Não importa quem esteja na ponta dessas frentes de penetração aos extremos dessa vasta fronteira, que, só no Brasil, constituiria o segundo maior país do continente: posseiro, colono, madeireiro, garimpeiro, minerador, João da Silva ou sociedade anônima, todos agridem a natureza, modificam radicalmente a paisagem, investem furiosamente contra o ambiente, passam por cima dos nativos, ignoram que há história realizada por eles e seguem para objetivos previamente definidos, independentemente do conhecimento (precário ou falso, quando existente) sobre cada uma das partes dessa vasta Amazônia.
A fronteira amazônica é definida por uma vertente ancorada na doutrina de segurança nacional. É o lema dos militares abrindo estradas de penetração pelo centro desconhecido da região: integrar para não entregar. Haveria uma permanente e perigosa ameaça de internacionalização a exigir do governo central a expansão da população para áreas ditas vazias e fazê-las desenvolver uma atividade qualquer de fixação nesses locais, já que a terra nua não tem valor (é o conceito do VTN). Só assim os ameaçadores vizinhos estrangeiros ou os distantes povos imperialistas deixariam de se aproveitar desses “espaços vazios” para usurpar os brasileiros e anexar sua reserva de futuro.
A história real já se encarregou de desmentir essa geopolítica. O exemplo máximo foi a possibilidade que o governo imperial brasileiro abriu para a Inglaterra, maior potência no século XIX, para estabelecer um governo metropolitano na Amazônia, a partir da repressão aos cabanos. Ao invés disso, os ingleses mandaram seu banco para financiar a extração da borracha e garantir sua supremacia nesse comércio.
Essa teoria geopolítica tem valor utilitário. Esgrimindo a cobiça internacional como ameaça iminente e constante, a ação nacional integradora a qualquer preço se legitima. Ela faz a remissão dos males a cada dia em que se derrubam centenas ou milhares de árvores em floresta nativa. Tudo bem: é para proteger a Amazônia, mantendo-a nacional. E cada vez menos Amazônia.

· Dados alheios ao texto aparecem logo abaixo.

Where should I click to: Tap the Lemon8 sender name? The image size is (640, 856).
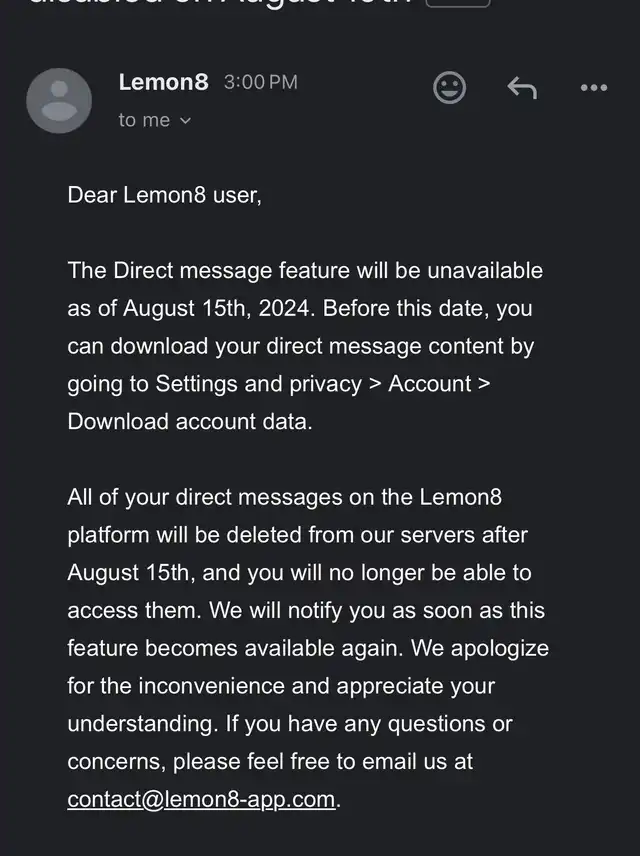pos(163,82)
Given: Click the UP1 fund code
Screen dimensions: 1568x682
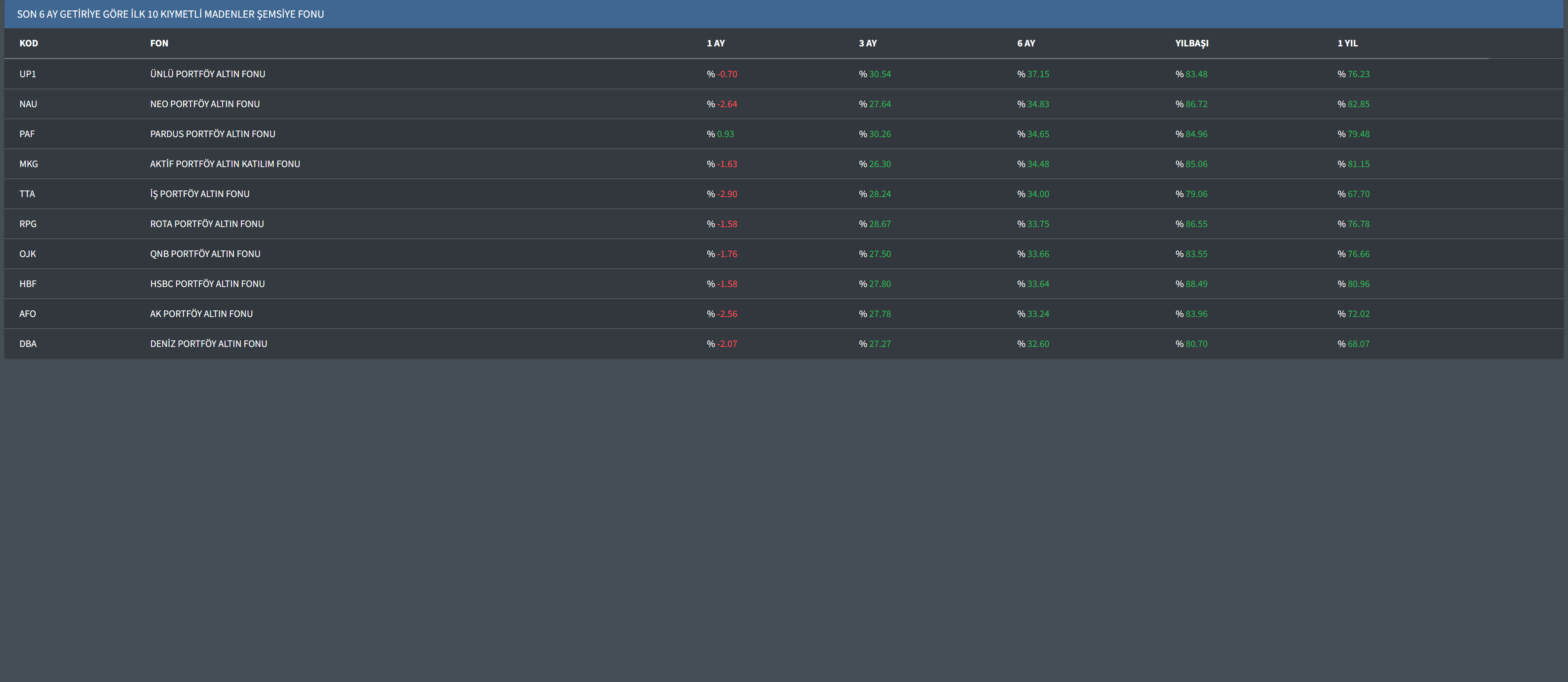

Os atos violentos dos últimos dias mostram que, em cada um dos locais de conflito, a situação real difere muito dos relatos que dela são feitos e do diagnóstico produzido à distância. Os grileiros de terras, os madeireiros clandestinos, os garimpeiros ilegais e vários dos personagens de destaque e poder já não agem isoladamente, Passam a formar organizações criminosas, para usar a expressão corrente, manipulando inocentes úteis ou insuflando revoltas procedentes, em grande medida produzidas pela insensibilidade do poder central.
Mais e mais me convenço de que a única saída com efeito prático, embora de mais longa maturação, com a força e as limitações de uma utopia, é substituir os agentes que se encontram na linha de frente desse avanço sobre as áreas pioneiras por pessoas qualificadas a entender a região e utilizá-la da melhor maneira possível.
Seriam — como já sustentei em artigo anterior — os assentamentos científicos, a que dei o nome de kibutz, inspirado no espírito e na mística do exemplo de Israel em outra fronteira, a do deserto. Ao invés de seguir pelo rastro da destruição praticada por todas as frentes de ocupação, eles provocariam uma onda de saber em sentido inverso: do ponto mais avançado da penetração para trás, numa maré de saber a arrastar e lançar a irracionalidade para fora da Amazônia.
O silêncio à proposta dói, como o retrato de Itabira no retrato poético de Carlos Drummond de Andrade.
* Lúcio Flávio Pinto é o editor do Jornal Pessoal, de Belém, e do blog Amazônia hoje – a nova colônia mundial. Entre outros, é autor de O jornalismo na linha de tiro (2006), Contra o poder. 20 anos de Jornal Pessoal: uma paixão amazônica (2007), Memória do cotidiano (2008) e A agressão (imprensa e violência na Amazônia) (2008).